• _Exercise details_:
Retype the film trivia passage below in full, word for word.

• _Given passage_:
"""

Angela is told to remember the Amazon-Arkansas incident. This is referring to a real life murder investigation where the police attempted to use data recordings on an Alexa device to use as evidence against the suspect in 2015. In 2017 a judge ruled the evidence inadmissible and the charges against the suspect were dropped.
Unlike many productions filmed during the COVID-19 pandemic, this movie not only had to observe coronavirus restrictions and precautions behind the scenes during filming, it also explicitly acknowledges the pandemic onscreen as part of the storyline. Characters wear masks, and Angela admits in dialogue that the virus exacerbated her agoraphobia, which had been improving before COVID anxieties caused a relapse.
Steven Soderbergh directed this film, which takes place during the COVID-19 pandemic of 2019-2022. Soderbergh also received a flurry of publicity at the start of that pandemic when many recalled his movie Contagion (2011), noting its many similarities to the real-life pandemic then unfolding. In a May 2021 interview with the LA Times, Soderbergh said that he felt that making Contagion had prepared him for some of the medical realities of living through a pandemic but for few of the human responses to it: "It's been fascinating to see the aspects of this narrative play out that we didn't think about. The sociological behavior, how people have behaved as individuals, as states, as countries - that's been really fascinating. And something that very purposely, Scott Z. Burns and I were trying to keep the narrative very focused and we had rules about points of view and what we can see and what we couldn't see. But wow, there's a lot of really fascinating human behavior that we didn't even think about when we were doing this.... It's just a reminder of how deeply irrational we are. When we're put into some sort of fear-threat space, we become deeply illogical. It's crazy to witness."
Angela's medications are several benzodiazepines (anti-anxiety medications) and zopiclone (sleeping tablets).

"""

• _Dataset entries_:

"""

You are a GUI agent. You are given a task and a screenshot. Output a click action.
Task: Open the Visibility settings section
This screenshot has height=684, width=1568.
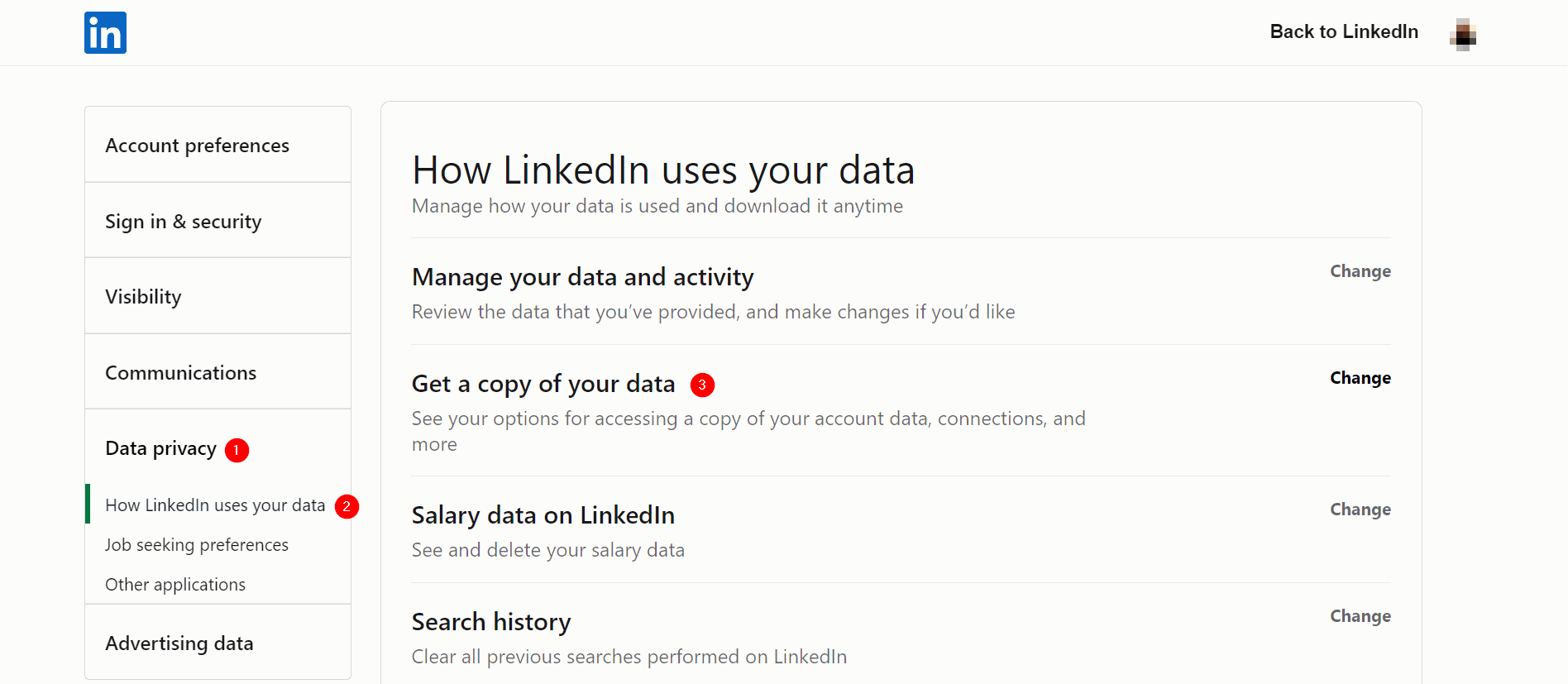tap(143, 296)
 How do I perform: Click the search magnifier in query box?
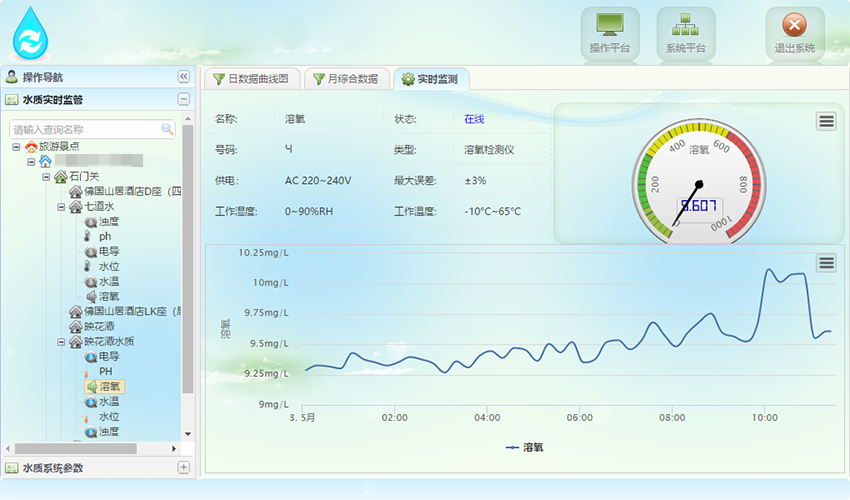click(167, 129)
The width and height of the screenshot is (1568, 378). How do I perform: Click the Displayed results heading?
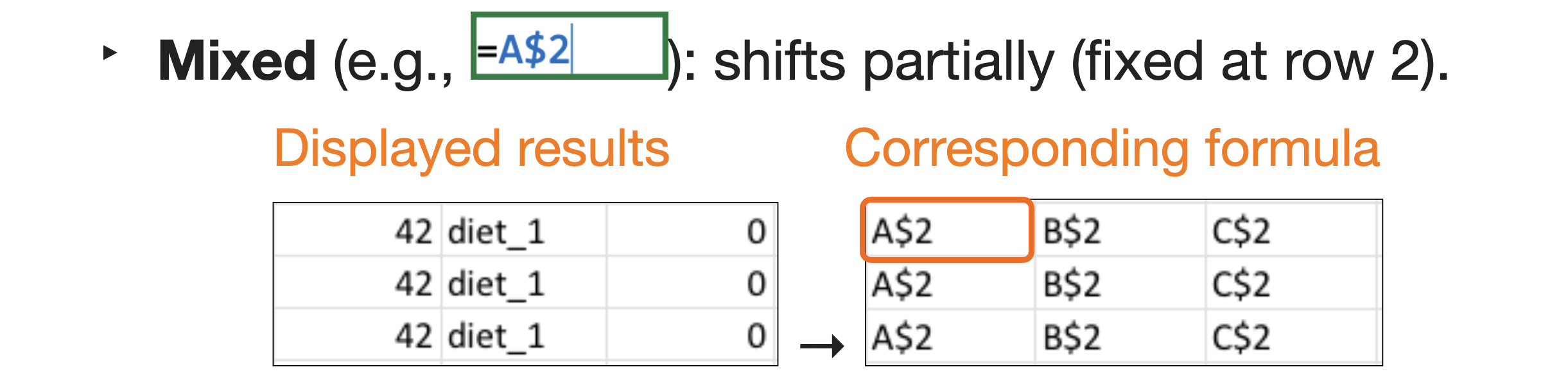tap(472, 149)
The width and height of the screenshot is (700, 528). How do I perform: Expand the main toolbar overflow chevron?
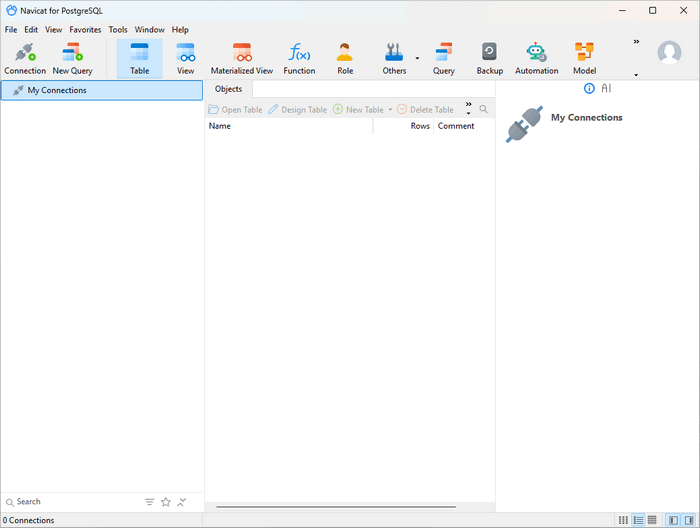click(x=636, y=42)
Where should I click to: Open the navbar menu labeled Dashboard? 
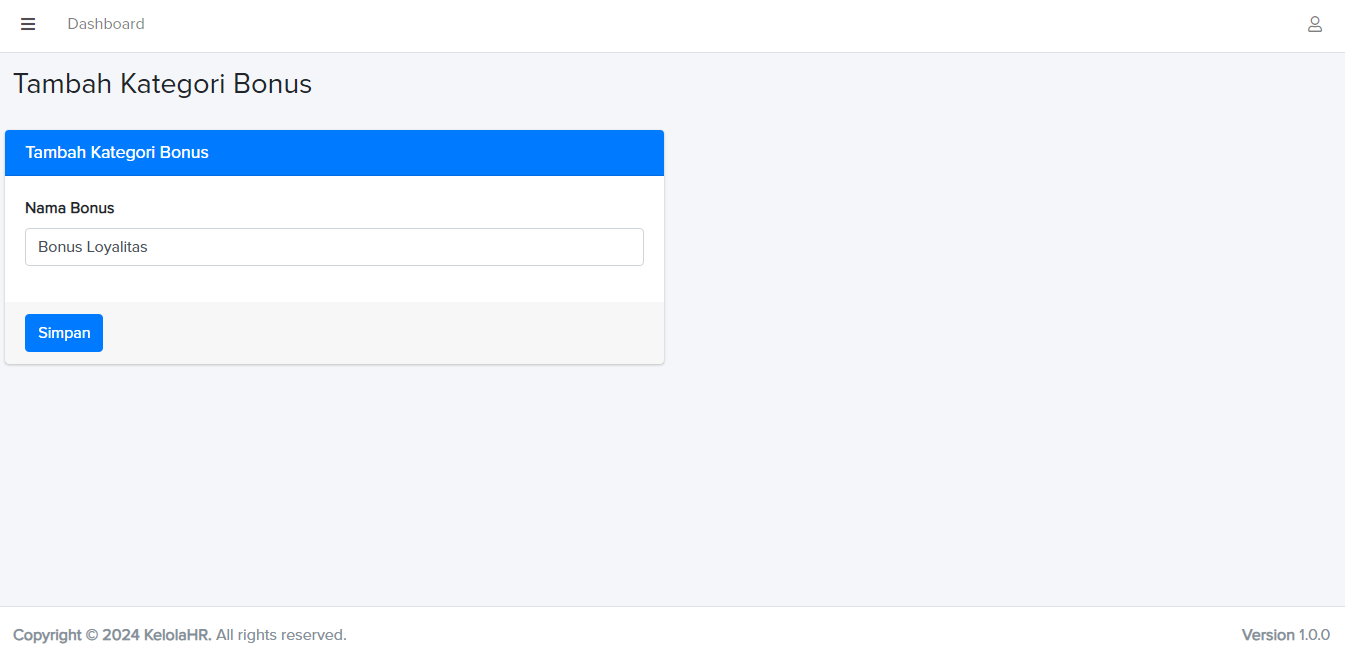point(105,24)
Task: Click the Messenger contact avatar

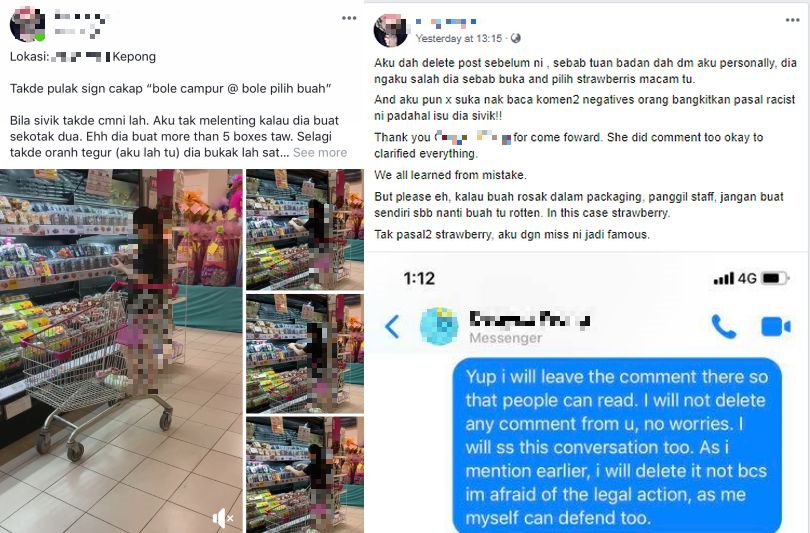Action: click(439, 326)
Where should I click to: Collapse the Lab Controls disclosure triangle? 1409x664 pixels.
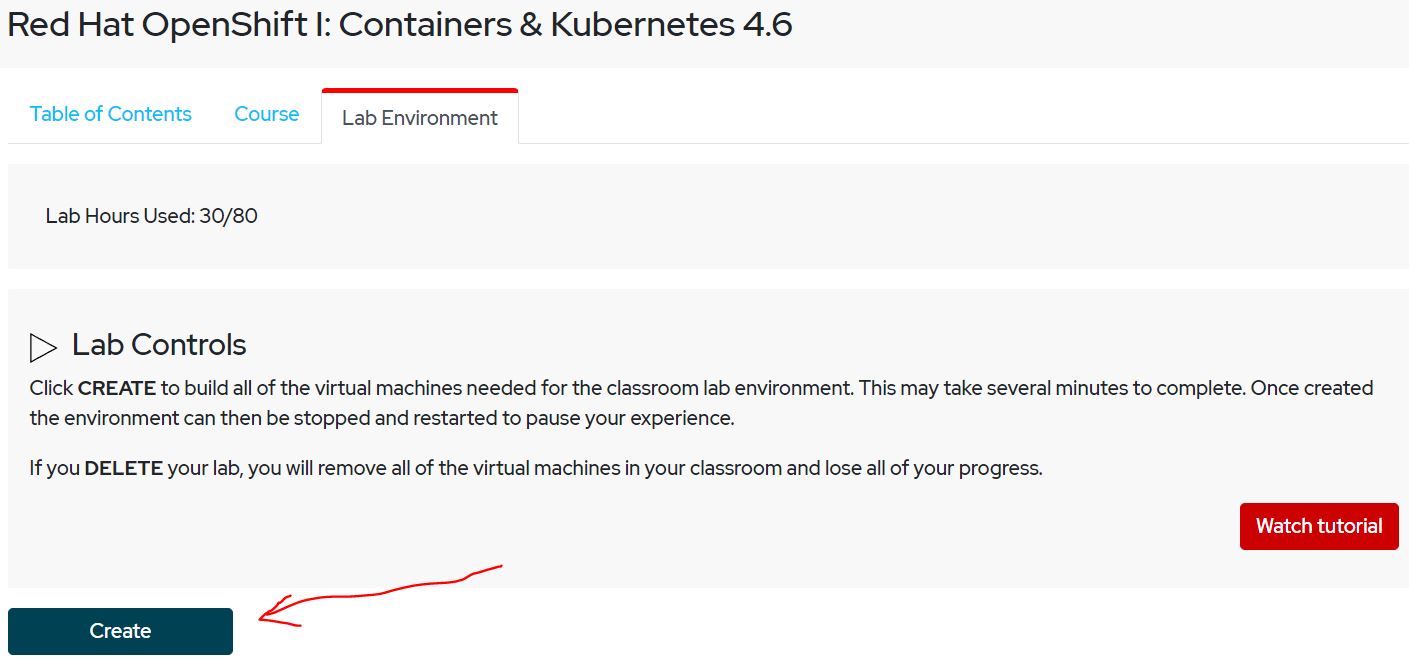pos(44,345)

"""

• _Task output_:
Angela is told to remember the Amazon-Arkansas incident. This is referring to a real life murder investigation where the police attempted to use data recordings on an Alexa device to use as evidence against the suspect in 2015. In 2017 a judge ruled the evidence inadmissible and the charges against the suspect were dropped.
Unlike many productions filmed during the COVID-19 pandemic, this movie not only had to observe coronavirus restrictions and precautions behind the scenes during filming, it also explicitly acknowledges the pandemic onscreen as part of the storyline. Characters wear masks, and Angela admits in dialogue that the virus exacerbated her agoraphobia, which had been improving before COVID anxieties caused a relapse.
Steven Soderbergh directed this film, which takes place during the COVID-19 pandemic of 2019-2022. Soderbergh also received a flurry of publicity at the start of that pandemic when many recalled his movie Contagion (2011), noting its many similarities to the real-life pandemic then unfolding. In a May 2021 interview with the LA Times, Soderbergh said that he felt that making Contagion had prepared him for some of the medical realities of living through a pandemic but for few of the human responses to it: "It's been fascinating to see the aspects of this narrative play out that we didn't think about. The sociological behavior, how people have behaved as individuals, as states, as countries - that's been really fascinating. And something that very purposely, Scott Z. Burns and I were trying to keep the narrative very focused and we had rules about points of view and what we can see and what we couldn't see. But wow, there's a lot of really fascinating human behavior that we didn't even think about when we were doing this.... It's just a reminder of how deeply irrational we are. When we're put into some sort of fear-threat space, we become deeply illogical. It's crazy to witness."
Angela's medications are several benzodiazepines (anti-anxiety medications) and zopiclone (sleeping tablets).